Pore-scale simulation of remaining oil distribution in 3D porous media affected by wettability and capillarity based on volume of fluid method

https://doi.org/10.1016/j.ijmultiphaseflow.2021.103746Get rights and content

Highlights

  • Direct pore-scale modelling of two-phase flow in three-dimensional porous media by VOF method.

  • The evolution of remaining oil was investigated by considering wettability, viscous force and capillary number.

  • Phase circulation phenomenon was simulated and two circulation patterns were found which can be interconverted.

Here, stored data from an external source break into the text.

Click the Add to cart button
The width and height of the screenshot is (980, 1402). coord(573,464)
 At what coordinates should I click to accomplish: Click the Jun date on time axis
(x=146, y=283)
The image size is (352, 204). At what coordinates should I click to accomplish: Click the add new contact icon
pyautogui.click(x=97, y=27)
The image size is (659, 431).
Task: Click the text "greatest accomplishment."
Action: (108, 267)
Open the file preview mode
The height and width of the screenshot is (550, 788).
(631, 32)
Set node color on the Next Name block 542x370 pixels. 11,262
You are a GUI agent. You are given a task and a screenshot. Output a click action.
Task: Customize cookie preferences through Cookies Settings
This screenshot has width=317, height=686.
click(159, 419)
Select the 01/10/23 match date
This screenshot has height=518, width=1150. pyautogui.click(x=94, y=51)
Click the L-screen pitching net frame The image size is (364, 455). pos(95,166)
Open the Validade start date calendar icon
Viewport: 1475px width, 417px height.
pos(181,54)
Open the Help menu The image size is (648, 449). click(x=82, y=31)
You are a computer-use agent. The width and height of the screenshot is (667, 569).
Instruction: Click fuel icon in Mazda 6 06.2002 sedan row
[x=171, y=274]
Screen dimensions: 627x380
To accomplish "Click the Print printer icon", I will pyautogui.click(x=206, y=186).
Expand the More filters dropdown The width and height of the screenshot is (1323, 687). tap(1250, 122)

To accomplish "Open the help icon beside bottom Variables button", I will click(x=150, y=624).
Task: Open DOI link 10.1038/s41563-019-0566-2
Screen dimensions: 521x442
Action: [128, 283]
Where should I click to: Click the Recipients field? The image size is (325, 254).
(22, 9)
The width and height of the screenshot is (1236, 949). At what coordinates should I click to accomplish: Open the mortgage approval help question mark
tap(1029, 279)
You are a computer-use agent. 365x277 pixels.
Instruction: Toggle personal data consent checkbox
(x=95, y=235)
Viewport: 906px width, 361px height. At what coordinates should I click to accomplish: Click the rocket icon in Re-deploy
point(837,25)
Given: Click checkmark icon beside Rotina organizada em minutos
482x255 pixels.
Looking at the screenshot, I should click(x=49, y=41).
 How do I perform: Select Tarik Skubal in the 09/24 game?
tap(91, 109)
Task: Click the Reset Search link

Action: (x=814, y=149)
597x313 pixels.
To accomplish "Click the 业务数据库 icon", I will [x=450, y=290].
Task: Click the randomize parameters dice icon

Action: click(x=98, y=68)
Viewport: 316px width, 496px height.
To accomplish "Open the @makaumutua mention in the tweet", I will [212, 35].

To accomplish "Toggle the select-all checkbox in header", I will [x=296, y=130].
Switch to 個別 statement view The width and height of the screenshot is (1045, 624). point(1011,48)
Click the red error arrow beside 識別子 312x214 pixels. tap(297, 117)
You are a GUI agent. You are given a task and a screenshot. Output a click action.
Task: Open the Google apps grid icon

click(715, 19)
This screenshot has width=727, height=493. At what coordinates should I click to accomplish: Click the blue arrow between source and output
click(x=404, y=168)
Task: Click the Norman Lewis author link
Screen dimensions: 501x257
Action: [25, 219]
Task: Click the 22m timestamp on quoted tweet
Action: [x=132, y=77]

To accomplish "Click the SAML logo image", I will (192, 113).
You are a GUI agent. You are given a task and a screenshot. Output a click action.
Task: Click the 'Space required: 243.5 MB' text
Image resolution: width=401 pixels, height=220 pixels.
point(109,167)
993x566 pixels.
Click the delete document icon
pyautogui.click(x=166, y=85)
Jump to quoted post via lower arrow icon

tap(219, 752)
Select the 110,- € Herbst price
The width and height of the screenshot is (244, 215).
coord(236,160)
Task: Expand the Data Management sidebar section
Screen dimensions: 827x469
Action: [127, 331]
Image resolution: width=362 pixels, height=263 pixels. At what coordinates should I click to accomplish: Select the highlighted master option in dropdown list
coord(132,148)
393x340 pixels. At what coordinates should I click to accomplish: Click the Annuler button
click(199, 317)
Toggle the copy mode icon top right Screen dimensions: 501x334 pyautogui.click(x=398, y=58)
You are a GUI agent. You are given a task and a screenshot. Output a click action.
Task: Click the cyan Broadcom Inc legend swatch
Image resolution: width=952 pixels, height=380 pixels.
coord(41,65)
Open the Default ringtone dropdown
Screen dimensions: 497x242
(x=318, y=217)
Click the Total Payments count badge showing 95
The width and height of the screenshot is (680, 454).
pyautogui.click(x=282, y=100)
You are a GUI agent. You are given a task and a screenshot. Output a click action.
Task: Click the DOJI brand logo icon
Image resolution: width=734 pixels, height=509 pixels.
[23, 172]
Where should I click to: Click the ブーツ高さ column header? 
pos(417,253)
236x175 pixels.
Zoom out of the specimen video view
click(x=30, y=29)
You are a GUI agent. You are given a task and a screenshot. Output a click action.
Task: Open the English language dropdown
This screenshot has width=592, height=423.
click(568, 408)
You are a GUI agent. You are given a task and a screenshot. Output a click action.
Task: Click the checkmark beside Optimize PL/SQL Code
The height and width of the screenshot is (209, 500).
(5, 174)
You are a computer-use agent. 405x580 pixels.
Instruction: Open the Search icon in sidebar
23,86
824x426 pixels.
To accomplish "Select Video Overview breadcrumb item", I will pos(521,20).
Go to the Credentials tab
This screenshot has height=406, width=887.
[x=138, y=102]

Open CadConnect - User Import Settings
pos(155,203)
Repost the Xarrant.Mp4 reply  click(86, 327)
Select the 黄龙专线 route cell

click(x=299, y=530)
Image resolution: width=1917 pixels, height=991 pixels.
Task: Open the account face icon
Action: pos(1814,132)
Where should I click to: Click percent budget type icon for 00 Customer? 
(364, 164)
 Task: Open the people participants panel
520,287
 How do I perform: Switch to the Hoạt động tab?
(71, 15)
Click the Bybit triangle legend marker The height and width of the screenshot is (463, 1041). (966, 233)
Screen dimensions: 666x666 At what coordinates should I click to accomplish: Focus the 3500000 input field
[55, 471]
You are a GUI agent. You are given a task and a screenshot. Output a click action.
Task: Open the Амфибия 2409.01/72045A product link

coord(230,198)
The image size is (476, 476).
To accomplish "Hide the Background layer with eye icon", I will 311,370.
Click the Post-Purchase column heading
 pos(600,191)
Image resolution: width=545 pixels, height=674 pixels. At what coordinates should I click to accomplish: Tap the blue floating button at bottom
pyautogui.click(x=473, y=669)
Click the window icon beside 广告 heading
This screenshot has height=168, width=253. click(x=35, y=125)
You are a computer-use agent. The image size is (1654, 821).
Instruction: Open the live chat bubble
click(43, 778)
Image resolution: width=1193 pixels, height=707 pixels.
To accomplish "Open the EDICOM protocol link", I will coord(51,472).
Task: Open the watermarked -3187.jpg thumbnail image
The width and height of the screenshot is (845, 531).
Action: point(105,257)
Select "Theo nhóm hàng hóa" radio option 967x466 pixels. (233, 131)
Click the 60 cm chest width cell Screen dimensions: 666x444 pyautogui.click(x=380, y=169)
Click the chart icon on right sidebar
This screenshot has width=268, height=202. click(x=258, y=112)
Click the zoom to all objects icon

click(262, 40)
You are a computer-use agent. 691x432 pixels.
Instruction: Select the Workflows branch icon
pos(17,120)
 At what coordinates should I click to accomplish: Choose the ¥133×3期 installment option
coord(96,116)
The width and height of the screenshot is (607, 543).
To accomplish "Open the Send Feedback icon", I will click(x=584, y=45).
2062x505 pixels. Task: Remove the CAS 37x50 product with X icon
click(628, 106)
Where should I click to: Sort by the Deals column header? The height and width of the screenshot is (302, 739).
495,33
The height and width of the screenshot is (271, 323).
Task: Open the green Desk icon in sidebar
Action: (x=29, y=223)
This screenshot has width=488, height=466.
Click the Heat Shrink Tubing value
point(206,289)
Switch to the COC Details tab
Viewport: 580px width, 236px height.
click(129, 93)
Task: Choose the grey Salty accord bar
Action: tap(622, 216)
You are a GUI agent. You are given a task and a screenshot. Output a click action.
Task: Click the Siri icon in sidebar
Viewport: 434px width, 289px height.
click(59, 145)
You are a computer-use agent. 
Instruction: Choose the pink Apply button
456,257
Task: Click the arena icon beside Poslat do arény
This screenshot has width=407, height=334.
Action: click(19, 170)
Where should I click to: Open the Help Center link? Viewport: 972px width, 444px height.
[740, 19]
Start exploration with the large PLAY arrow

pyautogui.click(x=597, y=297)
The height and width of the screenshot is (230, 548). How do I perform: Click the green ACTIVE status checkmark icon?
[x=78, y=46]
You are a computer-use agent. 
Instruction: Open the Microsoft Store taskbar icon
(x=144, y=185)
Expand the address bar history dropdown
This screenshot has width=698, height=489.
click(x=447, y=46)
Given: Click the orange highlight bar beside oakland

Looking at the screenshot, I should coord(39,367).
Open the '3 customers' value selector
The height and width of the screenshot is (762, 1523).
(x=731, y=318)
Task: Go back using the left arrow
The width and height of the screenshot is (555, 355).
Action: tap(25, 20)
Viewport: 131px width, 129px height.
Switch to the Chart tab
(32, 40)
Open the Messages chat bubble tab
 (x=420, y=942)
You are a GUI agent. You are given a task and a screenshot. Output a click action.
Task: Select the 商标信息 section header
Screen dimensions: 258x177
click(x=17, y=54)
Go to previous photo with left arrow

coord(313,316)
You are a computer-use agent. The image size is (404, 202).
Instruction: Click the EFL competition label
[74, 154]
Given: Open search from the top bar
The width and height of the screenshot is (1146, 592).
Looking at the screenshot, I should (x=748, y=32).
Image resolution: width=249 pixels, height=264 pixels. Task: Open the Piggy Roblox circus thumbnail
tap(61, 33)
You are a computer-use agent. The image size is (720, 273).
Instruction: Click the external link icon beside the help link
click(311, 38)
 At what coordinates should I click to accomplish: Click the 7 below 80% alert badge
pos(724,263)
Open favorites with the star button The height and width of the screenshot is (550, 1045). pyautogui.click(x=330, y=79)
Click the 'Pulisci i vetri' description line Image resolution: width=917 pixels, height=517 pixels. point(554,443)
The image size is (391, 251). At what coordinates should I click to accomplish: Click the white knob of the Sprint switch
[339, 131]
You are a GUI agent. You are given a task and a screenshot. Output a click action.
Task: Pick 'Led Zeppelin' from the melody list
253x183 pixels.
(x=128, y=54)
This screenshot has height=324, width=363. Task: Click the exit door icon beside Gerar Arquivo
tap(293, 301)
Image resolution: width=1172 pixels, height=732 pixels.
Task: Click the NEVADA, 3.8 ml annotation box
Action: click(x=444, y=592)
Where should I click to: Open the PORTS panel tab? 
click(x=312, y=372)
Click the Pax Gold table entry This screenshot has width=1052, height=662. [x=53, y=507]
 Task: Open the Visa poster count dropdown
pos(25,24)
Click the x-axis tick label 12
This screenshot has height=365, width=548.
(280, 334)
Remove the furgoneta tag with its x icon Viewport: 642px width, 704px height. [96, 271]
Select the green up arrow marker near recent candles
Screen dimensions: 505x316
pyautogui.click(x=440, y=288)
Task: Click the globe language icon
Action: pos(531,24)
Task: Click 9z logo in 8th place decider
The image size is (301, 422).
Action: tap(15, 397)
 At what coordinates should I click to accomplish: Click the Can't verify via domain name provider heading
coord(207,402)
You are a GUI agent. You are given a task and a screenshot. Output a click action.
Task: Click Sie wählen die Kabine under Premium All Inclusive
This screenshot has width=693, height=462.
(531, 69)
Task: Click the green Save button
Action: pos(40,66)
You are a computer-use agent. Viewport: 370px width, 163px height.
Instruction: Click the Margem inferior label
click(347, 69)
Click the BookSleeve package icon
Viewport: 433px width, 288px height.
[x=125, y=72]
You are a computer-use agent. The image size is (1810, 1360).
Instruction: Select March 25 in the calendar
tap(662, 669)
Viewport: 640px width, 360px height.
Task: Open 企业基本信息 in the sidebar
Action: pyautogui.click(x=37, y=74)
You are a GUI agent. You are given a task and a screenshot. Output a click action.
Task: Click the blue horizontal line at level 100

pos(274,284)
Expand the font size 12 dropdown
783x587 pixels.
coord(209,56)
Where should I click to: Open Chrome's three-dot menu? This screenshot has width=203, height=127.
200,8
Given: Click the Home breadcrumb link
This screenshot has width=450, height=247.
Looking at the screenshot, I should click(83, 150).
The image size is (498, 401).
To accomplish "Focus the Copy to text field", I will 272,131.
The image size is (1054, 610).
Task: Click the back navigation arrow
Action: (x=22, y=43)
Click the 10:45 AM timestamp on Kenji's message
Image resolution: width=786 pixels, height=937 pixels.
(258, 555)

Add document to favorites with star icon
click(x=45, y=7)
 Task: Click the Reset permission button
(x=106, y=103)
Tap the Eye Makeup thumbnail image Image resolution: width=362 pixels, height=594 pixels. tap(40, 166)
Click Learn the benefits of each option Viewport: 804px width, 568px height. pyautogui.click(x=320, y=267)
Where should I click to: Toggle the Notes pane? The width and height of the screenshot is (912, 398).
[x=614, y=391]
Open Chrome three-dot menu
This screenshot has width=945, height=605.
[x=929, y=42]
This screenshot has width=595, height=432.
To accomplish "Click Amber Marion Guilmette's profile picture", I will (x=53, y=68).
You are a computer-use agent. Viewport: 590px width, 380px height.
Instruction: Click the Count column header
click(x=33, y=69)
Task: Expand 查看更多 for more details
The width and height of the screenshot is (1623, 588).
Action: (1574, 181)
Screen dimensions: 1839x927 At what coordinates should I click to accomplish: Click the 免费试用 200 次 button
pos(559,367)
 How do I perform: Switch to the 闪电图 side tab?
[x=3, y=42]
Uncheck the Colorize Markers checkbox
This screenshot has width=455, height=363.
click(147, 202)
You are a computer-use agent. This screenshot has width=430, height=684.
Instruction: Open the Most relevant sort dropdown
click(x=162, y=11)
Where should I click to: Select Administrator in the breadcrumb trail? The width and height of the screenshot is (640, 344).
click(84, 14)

  • Preferred conditions for improving the oil recovery rate was discussed in detail.

Abstract

Characterizing the trapped phase in porous media is essential for many engineering applications, such as enhanced oil recovery, nuclear storage, and geological sequestration of CO2. This study aims to study the distribution, evolution, and influencing factors of the remaining oil in the process of water flooding at the pore scale. The single-connected pore space model was established by reconstructing the real micron CT scanned images of carbonate rocks. The VOF (volume of fluid) method using FSF (filtered surface force) formulation was adopted on OpenFOAM platform to simulate the oil-water two-phase flow process at the pore scale. Different wettability and capillary number were considered in the model. The accuracy of the model was proved by comparing with previous experimental results. The results showed that in the process of water flooding, the complex pore structure would lead to the generation of remaining oil, and the phase circulation phenomenon can be observed in the remaining oil and presents two distribution forms: co-current driven flow and lid-cavity driven flow. It also revealed that the phase recirculation increases the viscous dissipation. Further research also showed that the two forms of recirculation could be transferred by changing the wettability and that a higher capillary number was more beneficial for reducing the remaining oil saturation.

Introduction

Understanding multiphase flow in porous media is essential in various fields, such as enhanced oil recovery, groundwater remediation, nuclear storage, and geological sequestration of CO2 (Herring et al., 2013; Iglauer et al., 2011; O'Neill and Mudawar, 2020; Wang et al., 2020; Yang et al., 2020b). Water flooding is a common method to enhance oil recovery in the petroleum industry while taking advantage of water injection can displace oil out of formation and profoundly enhance the oil recovery. Water and oil flow in reservoir formation is a typical scenario of multiphase flow in porous media. Multiphase flow in porous media controlled by capillary forces, viscous forces, and gravitational forces involves complex fluid dynamics, including the rising and shrinking of fluid interfaces and phase-changing behavior. Those complex fluid dynamics bring forth the remaining oil in pore space, thus reducing the recovery rate. Therefore, a pore scale model addressing the formation and mobilization of remaining oil in pore space is essential.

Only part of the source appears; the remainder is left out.